- [Assignment]: In this exercise, the data must be written out exactly.

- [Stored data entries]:
^^^^^^^^

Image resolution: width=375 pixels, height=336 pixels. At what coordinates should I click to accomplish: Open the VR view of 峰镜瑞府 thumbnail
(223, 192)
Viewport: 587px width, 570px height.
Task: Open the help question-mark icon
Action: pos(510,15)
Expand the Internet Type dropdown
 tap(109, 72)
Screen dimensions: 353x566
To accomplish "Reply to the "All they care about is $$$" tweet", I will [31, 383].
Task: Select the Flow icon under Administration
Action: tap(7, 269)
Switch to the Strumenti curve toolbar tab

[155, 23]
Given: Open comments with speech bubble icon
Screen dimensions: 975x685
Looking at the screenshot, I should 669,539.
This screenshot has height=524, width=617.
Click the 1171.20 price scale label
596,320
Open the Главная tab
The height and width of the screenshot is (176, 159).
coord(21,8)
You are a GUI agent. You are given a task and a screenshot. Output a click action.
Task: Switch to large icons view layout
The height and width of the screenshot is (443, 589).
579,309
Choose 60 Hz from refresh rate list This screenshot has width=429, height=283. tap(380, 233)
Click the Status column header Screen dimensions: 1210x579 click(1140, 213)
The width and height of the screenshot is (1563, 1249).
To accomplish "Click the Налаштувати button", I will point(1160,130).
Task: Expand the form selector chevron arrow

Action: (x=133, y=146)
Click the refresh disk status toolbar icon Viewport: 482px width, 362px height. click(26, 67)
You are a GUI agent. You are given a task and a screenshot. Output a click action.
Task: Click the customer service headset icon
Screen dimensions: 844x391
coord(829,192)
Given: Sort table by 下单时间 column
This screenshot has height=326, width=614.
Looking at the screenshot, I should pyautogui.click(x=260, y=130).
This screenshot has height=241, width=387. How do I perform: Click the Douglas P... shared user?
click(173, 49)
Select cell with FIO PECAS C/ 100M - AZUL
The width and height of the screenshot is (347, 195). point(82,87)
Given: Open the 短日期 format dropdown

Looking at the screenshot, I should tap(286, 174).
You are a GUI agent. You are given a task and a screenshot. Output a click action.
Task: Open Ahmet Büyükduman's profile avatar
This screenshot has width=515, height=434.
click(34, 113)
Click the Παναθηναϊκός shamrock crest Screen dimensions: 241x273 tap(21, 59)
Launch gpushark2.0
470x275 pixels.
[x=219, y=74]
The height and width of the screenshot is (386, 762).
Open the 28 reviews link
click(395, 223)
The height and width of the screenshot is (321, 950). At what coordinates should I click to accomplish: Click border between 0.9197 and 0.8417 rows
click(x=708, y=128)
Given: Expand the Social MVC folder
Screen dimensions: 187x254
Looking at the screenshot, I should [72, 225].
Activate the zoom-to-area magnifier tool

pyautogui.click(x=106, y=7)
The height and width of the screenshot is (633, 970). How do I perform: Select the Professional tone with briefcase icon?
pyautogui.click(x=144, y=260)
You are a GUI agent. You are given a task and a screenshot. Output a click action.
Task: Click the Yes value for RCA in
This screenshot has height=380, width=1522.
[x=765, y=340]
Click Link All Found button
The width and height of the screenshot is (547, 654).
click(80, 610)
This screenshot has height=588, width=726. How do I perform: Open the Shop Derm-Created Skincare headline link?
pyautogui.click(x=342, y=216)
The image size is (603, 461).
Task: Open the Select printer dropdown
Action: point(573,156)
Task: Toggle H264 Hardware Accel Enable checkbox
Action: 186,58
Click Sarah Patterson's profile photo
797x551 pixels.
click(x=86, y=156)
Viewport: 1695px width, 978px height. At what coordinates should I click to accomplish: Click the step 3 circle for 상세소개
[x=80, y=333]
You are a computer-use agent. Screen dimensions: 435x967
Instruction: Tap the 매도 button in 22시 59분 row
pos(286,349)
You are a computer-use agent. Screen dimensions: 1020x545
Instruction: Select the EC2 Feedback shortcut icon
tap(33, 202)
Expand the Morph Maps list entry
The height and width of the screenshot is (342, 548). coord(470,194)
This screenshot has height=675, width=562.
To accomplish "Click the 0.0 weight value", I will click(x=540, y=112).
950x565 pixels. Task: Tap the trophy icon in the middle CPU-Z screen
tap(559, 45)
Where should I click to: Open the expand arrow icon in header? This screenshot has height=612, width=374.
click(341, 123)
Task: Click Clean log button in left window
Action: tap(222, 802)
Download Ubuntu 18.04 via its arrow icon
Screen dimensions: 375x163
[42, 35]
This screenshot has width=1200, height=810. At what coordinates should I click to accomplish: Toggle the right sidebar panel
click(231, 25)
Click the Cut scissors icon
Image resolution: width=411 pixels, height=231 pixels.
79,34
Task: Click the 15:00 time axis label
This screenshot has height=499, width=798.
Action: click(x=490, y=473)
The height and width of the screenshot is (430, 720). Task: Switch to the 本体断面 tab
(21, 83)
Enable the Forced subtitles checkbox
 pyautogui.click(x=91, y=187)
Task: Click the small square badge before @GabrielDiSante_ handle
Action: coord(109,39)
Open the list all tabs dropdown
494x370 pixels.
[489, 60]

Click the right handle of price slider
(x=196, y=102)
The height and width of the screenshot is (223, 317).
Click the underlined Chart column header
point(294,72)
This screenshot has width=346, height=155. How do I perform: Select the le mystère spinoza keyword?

^^^^^^^^

- [Solution]:
Image resolution: width=375 pixels, height=336 pixels. At what coordinates should I click to accomplish: Open the VR view of 峰镜瑞府 thumbnail
(223, 192)
Viewport: 587px width, 570px height.
Task: Open the help question-mark icon
Action: pos(510,15)
Expand the Internet Type dropdown
 tap(109, 72)
Screen dimensions: 353x566
To accomplish "Reply to the "All they care about is $$$" tweet", I will [31, 383].
Task: Select the Flow icon under Administration
Action: tap(7, 269)
Switch to the Strumenti curve toolbar tab

[155, 23]
Given: Open comments with speech bubble icon
Screen dimensions: 975x685
Looking at the screenshot, I should 669,539.
This screenshot has height=524, width=617.
Click the 1171.20 price scale label
596,320
Open the Главная tab
The height and width of the screenshot is (176, 159).
coord(21,8)
You are a GUI agent. You are given a task and a screenshot. Output a click action.
Task: Switch to large icons view layout
The height and width of the screenshot is (443, 589).
579,309
Choose 60 Hz from refresh rate list This screenshot has width=429, height=283. tap(380, 233)
Click the Status column header Screen dimensions: 1210x579 click(1140, 213)
The width and height of the screenshot is (1563, 1249).
To accomplish "Click the Налаштувати button", I will point(1160,130).
Task: Expand the form selector chevron arrow

Action: (x=133, y=146)
Click the refresh disk status toolbar icon Viewport: 482px width, 362px height. click(26, 67)
You are a GUI agent. You are given a task and a screenshot. Output a click action.
Task: Click the customer service headset icon
Screen dimensions: 844x391
coord(829,192)
Given: Sort table by 下单时间 column
This screenshot has height=326, width=614.
Looking at the screenshot, I should pyautogui.click(x=260, y=130).
This screenshot has height=241, width=387. How do I perform: Click the Douglas P... shared user?
click(173, 49)
Select cell with FIO PECAS C/ 100M - AZUL
The width and height of the screenshot is (347, 195). point(82,87)
Given: Open the 短日期 format dropdown

Looking at the screenshot, I should tap(286, 174).
You are a GUI agent. You are given a task and a screenshot. Output a click action.
Task: Open Ahmet Büyükduman's profile avatar
This screenshot has width=515, height=434.
click(34, 113)
Click the Παναθηναϊκός shamrock crest Screen dimensions: 241x273 tap(21, 59)
Launch gpushark2.0
470x275 pixels.
[x=219, y=74]
The height and width of the screenshot is (386, 762).
Open the 28 reviews link
click(395, 223)
The height and width of the screenshot is (321, 950). At what coordinates should I click to accomplish: Click border between 0.9197 and 0.8417 rows
click(x=708, y=128)
Given: Expand the Social MVC folder
Screen dimensions: 187x254
Looking at the screenshot, I should [72, 225].
Activate the zoom-to-area magnifier tool

pyautogui.click(x=106, y=7)
The height and width of the screenshot is (633, 970). How do I perform: Select the Professional tone with briefcase icon?
pyautogui.click(x=144, y=260)
You are a GUI agent. You are given a task and a screenshot. Output a click action.
Task: Click the Yes value for RCA in
This screenshot has height=380, width=1522.
[x=765, y=340]
Click Link All Found button
The width and height of the screenshot is (547, 654).
click(80, 610)
This screenshot has height=588, width=726. How do I perform: Open the Shop Derm-Created Skincare headline link?
pyautogui.click(x=342, y=216)
The image size is (603, 461).
Task: Open the Select printer dropdown
Action: point(573,156)
Task: Toggle H264 Hardware Accel Enable checkbox
Action: 186,58
Click Sarah Patterson's profile photo
797x551 pixels.
click(x=86, y=156)
Viewport: 1695px width, 978px height. At what coordinates should I click to accomplish: Click the step 3 circle for 상세소개
[x=80, y=333]
You are a computer-use agent. Screen dimensions: 435x967
Instruction: Tap the 매도 button in 22시 59분 row
pos(286,349)
You are a computer-use agent. Screen dimensions: 1020x545
Instruction: Select the EC2 Feedback shortcut icon
tap(33, 202)
Expand the Morph Maps list entry
The height and width of the screenshot is (342, 548). coord(470,194)
This screenshot has height=675, width=562.
To accomplish "Click the 0.0 weight value", I will click(x=540, y=112).
950x565 pixels. Task: Tap the trophy icon in the middle CPU-Z screen
tap(559, 45)
Where should I click to: Open the expand arrow icon in header? This screenshot has height=612, width=374.
click(341, 123)
Task: Click Clean log button in left window
Action: tap(222, 802)
Download Ubuntu 18.04 via its arrow icon
Screen dimensions: 375x163
[42, 35]
This screenshot has width=1200, height=810. At what coordinates should I click to accomplish: Toggle the right sidebar panel
click(231, 25)
Click the Cut scissors icon
Image resolution: width=411 pixels, height=231 pixels.
79,34
Task: Click the 15:00 time axis label
This screenshot has height=499, width=798.
Action: click(x=490, y=473)
The height and width of the screenshot is (430, 720). Task: Switch to the 本体断面 tab
(21, 83)
Enable the Forced subtitles checkbox
 pyautogui.click(x=91, y=187)
Task: Click the small square badge before @GabrielDiSante_ handle
Action: coord(109,39)
Open the list all tabs dropdown
494x370 pixels.
[489, 60]

Click the right handle of price slider
(x=196, y=102)
The height and width of the screenshot is (223, 317).
Click the underlined Chart column header
point(294,72)
This screenshot has width=346, height=155. How do I perform: Select the le mystère spinoza keyword?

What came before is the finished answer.